Content starts
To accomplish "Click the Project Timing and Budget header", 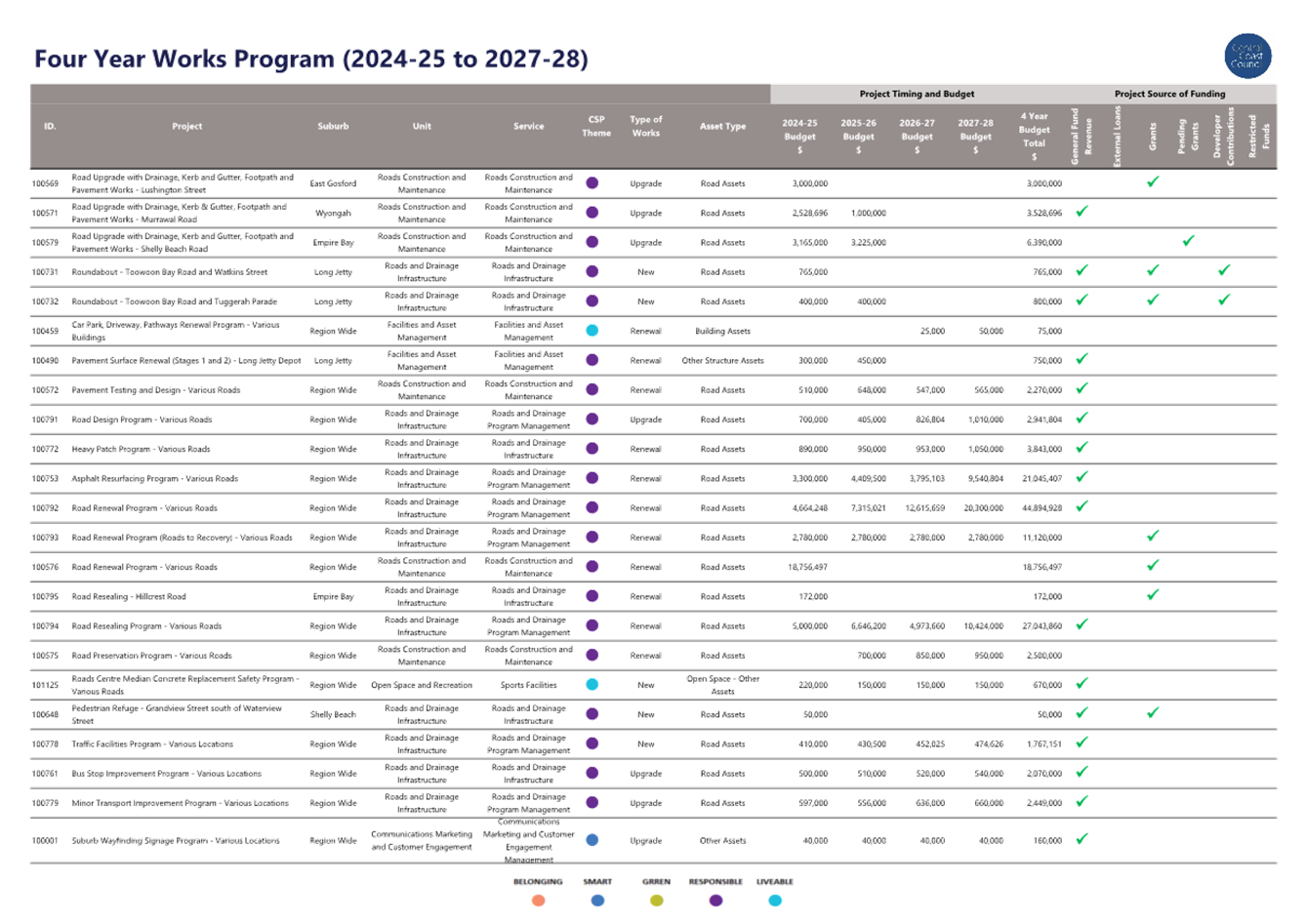I will (x=917, y=95).
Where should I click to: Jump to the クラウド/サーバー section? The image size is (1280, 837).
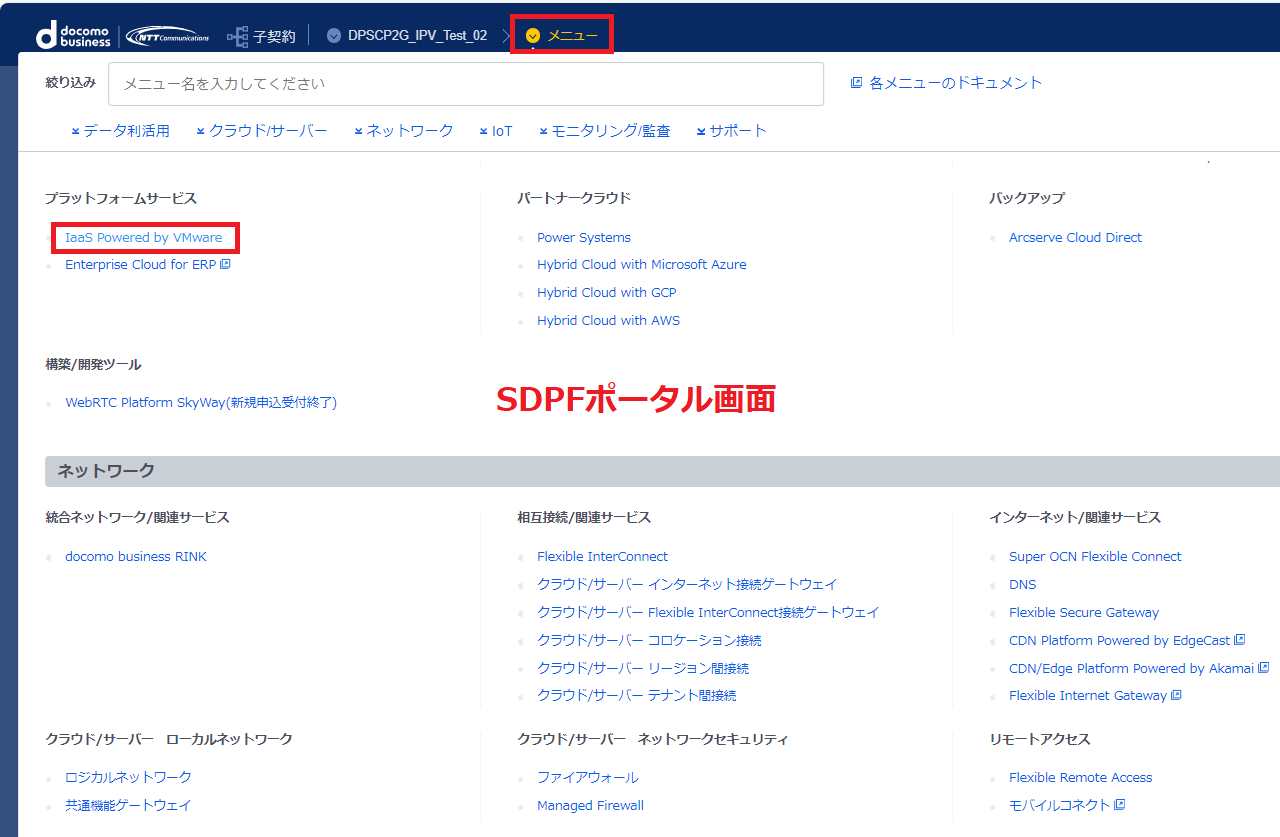tap(262, 131)
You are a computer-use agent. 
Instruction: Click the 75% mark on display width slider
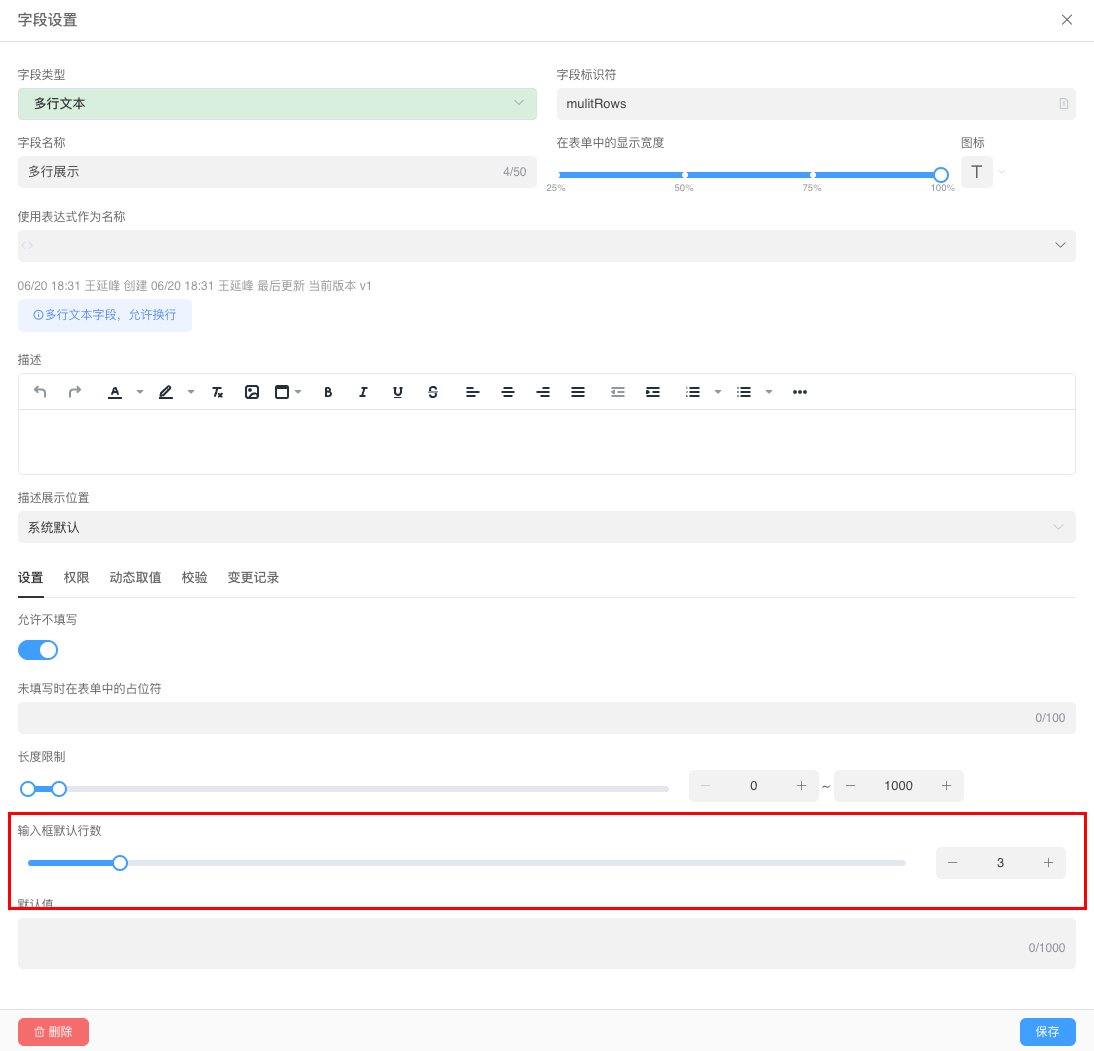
Content ends
Required action
Reproduce nothing but the lines that run from the line containing "Where should I" through the last line of the records, inclusive. Omit the pictures.

Final answer
Where should I click to: Jump to the クラウド/サーバー section? The image size is (1280, 837).
tap(262, 131)
You are a computer-use agent. 
Instruction: Click the 75% mark on display width slider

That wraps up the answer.